▸ The task
For this task, copy all of the data below exactly and skip the pictures.

▸ Data

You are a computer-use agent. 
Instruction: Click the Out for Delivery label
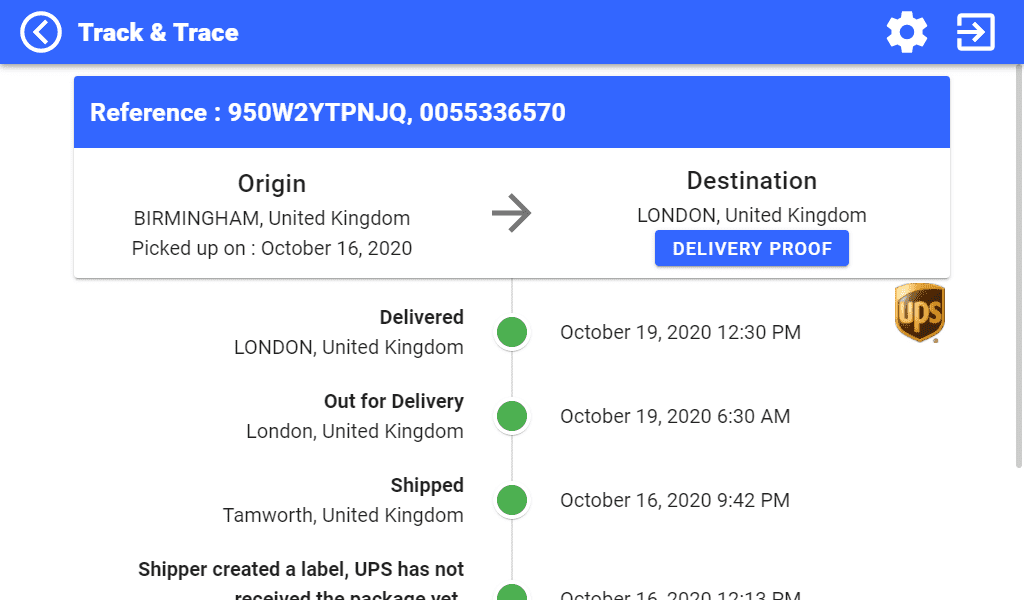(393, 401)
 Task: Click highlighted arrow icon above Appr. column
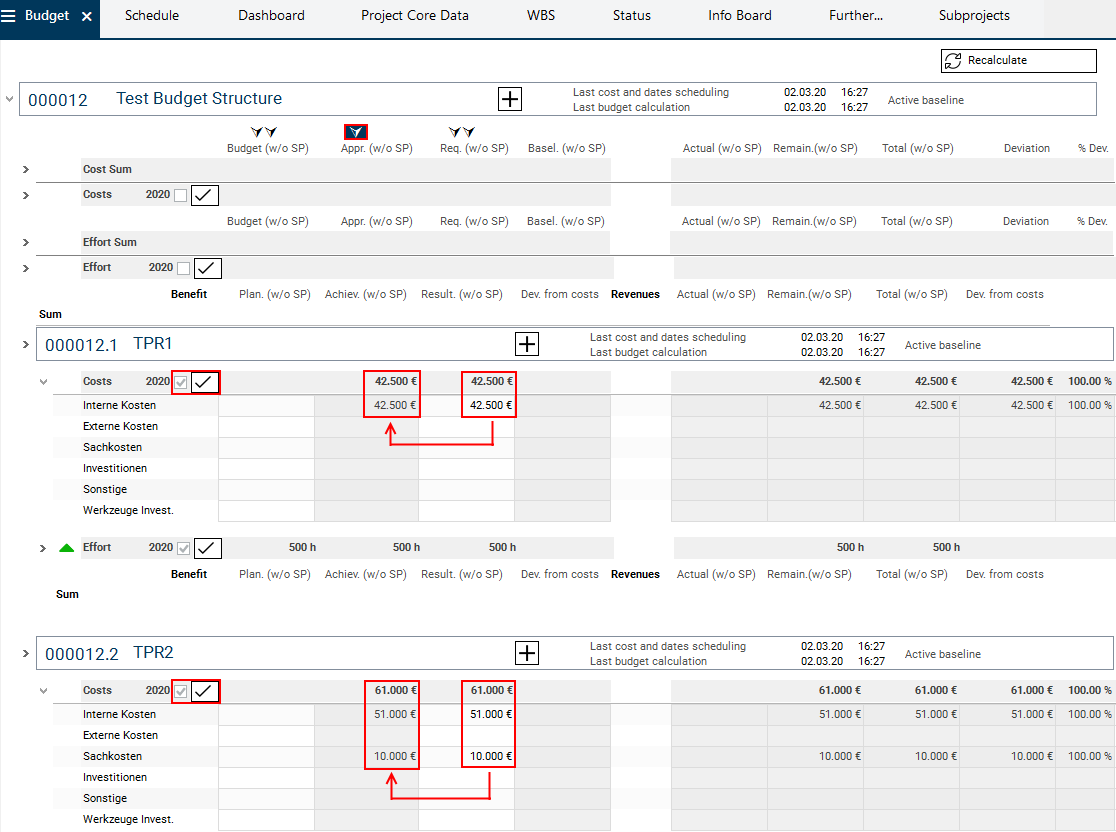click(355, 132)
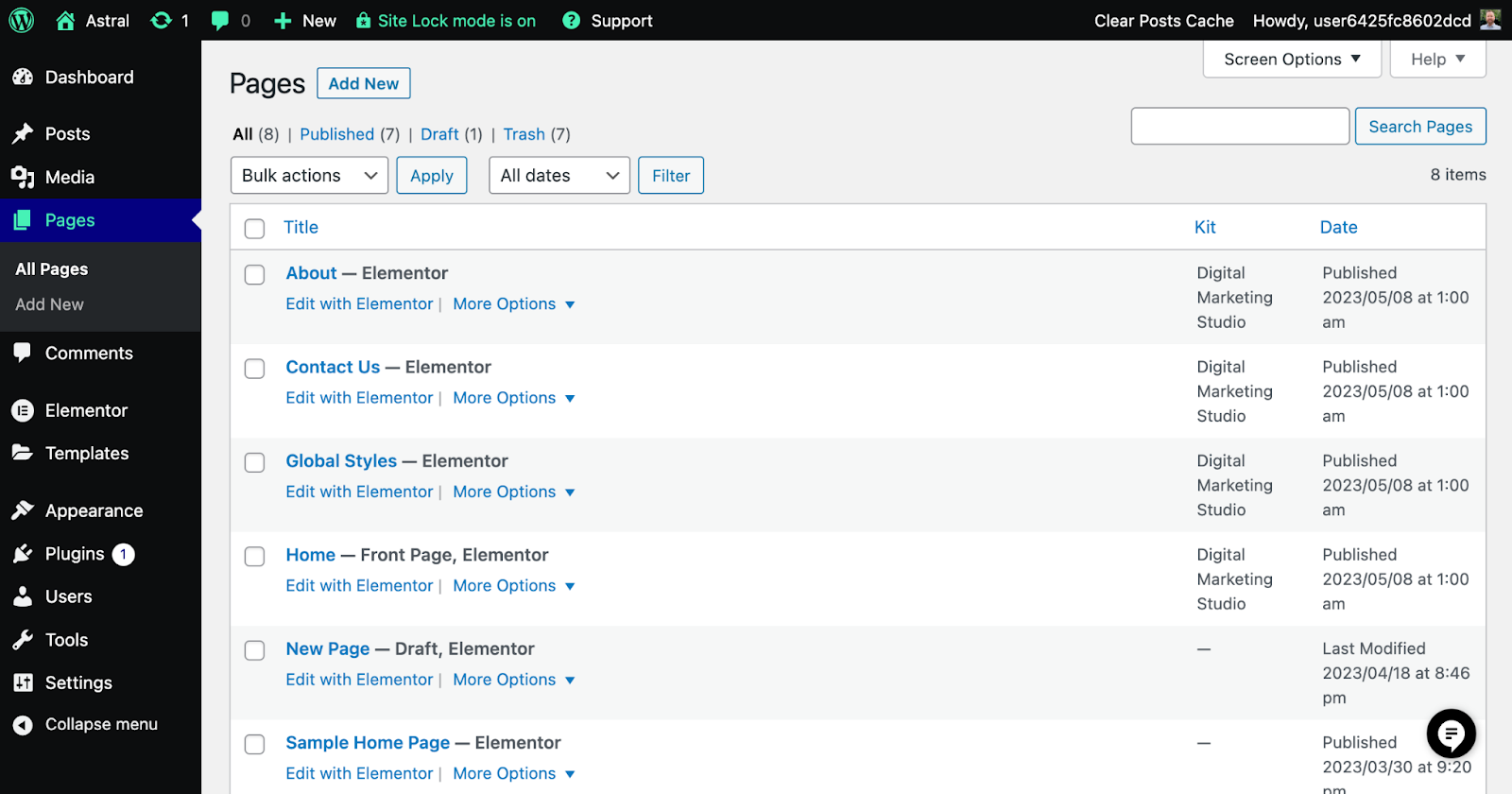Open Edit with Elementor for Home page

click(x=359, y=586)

▸ Response to this task
You are a computer-use agent. 
Instruction: Click the Out for Delivery label
(393, 401)
 Task: Click highlighted arrow icon above Appr. column
click(355, 132)
Open Edit with Elementor for Home page

click(x=359, y=586)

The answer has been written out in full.